Enacted in 1993, the Family Medical Leave Act protects the jobs of certain employees who have to take unpaid leave to care for a newborn or adopted child or for a seriously ill family member. FMLA also protects the jobs of employees who themselves are seriously ill or injured, and must take a leave of absence to recover. The medical nature of most FMLA requests triggers privacy and confidentiality issues that employers need to keep in mind.
Some medical information cannot be kept completely confidential. In order for an FMLA leave to be approved, for instance, the employer must review a doctor's recommendation based on a serious health condition. The Department of Labor recommends using a standard form for physician recommendations for FMLA. The form allows the physician to provide details of the condition, including the length of leave required. The form is available online from the Department of Labor's website.

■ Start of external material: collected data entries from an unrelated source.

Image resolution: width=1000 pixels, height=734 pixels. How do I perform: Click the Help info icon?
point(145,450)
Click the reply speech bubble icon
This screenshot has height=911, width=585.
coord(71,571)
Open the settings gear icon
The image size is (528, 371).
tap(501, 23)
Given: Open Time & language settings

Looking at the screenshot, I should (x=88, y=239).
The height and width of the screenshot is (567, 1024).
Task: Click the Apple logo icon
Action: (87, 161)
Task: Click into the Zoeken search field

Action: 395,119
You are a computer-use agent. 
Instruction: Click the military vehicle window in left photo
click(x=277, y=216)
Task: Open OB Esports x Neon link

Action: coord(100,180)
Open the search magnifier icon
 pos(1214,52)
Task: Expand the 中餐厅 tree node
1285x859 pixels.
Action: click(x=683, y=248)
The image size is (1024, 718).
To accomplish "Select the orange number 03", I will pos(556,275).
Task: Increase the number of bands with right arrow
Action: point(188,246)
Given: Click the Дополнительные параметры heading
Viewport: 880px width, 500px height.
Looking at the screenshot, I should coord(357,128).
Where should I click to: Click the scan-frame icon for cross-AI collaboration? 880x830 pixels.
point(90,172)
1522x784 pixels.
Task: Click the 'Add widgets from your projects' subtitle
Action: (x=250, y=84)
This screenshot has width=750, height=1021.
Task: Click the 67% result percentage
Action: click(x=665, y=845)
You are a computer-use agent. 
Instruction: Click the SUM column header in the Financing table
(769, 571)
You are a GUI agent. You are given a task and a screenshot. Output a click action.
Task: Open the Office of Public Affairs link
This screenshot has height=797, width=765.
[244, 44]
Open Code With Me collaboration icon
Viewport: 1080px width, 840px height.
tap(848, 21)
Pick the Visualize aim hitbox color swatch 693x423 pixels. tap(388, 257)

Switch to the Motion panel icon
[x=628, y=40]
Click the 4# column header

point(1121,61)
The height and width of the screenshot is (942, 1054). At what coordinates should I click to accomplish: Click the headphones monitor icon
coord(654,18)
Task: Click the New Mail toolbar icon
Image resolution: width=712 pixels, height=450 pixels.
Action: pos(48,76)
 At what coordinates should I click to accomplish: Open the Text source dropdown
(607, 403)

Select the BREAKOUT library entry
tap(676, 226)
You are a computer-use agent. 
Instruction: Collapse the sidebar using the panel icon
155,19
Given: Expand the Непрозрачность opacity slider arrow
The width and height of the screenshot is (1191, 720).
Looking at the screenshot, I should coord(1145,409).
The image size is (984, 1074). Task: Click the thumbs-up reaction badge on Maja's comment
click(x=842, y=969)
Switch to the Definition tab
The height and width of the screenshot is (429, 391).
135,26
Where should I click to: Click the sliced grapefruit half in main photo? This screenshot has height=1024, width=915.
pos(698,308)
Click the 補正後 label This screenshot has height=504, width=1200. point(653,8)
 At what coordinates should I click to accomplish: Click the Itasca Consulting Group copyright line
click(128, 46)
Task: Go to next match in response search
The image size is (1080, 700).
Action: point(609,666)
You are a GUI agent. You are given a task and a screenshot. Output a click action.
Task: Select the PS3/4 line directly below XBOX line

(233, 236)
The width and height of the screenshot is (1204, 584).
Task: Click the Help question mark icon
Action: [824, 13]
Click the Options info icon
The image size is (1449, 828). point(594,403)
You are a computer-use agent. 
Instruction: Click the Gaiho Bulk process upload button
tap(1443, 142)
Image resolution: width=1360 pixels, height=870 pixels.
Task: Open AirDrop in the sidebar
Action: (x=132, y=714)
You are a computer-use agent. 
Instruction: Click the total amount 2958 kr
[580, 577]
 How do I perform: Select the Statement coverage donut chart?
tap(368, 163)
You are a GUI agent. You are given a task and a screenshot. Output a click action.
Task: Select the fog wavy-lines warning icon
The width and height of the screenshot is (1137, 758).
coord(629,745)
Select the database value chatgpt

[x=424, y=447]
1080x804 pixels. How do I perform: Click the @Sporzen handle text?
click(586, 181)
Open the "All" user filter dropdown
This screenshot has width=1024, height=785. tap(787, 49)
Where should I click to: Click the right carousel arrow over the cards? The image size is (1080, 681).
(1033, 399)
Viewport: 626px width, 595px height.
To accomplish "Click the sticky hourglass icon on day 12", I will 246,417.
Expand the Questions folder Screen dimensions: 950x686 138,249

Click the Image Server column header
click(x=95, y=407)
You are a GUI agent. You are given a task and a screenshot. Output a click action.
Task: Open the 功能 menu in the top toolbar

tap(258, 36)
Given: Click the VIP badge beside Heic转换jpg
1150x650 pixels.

Access to medical records is governed by the Health Information and Accountability Act. The act stringently regulates who has access to medical information from which the individual's identity can be determined. HIPAA is balanced in order to provide information to healthcare workers to permit them to do their jobs, and in other circumstances, such as FMLA requests. However, the act requires that access to medical records be severely limited. As an employer subject to FMLA, you must limit access to these medical records only to designated employees who absolutely must have access for bona fide business reasons.
As an employer, you must protect employee medical information from those who are not designated to access it. All medical records should be stored separately from personnel files. Medical files related to FMLA requests should be kept in locked file cabinets to which only designated employees have access. When faxing and photo-copying employee medical information, protocols should be established and strictly observed to ensure employee privacy. For example, if a medical data form is accidentally left in a photocopy machine and then seen by unauthorized people, it's your company that's liable for the breach of privacy, not the errant employee.
Often in FMLA situations, employers need access to certain of their employees' medical records. HIPAA provides for employees to give written authorization to employers to access only those records pertinent to the condition for which FMLA leave is requested, without giving blanket authorization to access all medical records. Employers may request a second opinion based on a physician's recommendation for FMLA and can also contact the physician directly and discuss the condition. Such discussions must also be authorized by the employee. Employees seeking FMLA must provide adequate documentation and therefore most likely will grant these authorizations.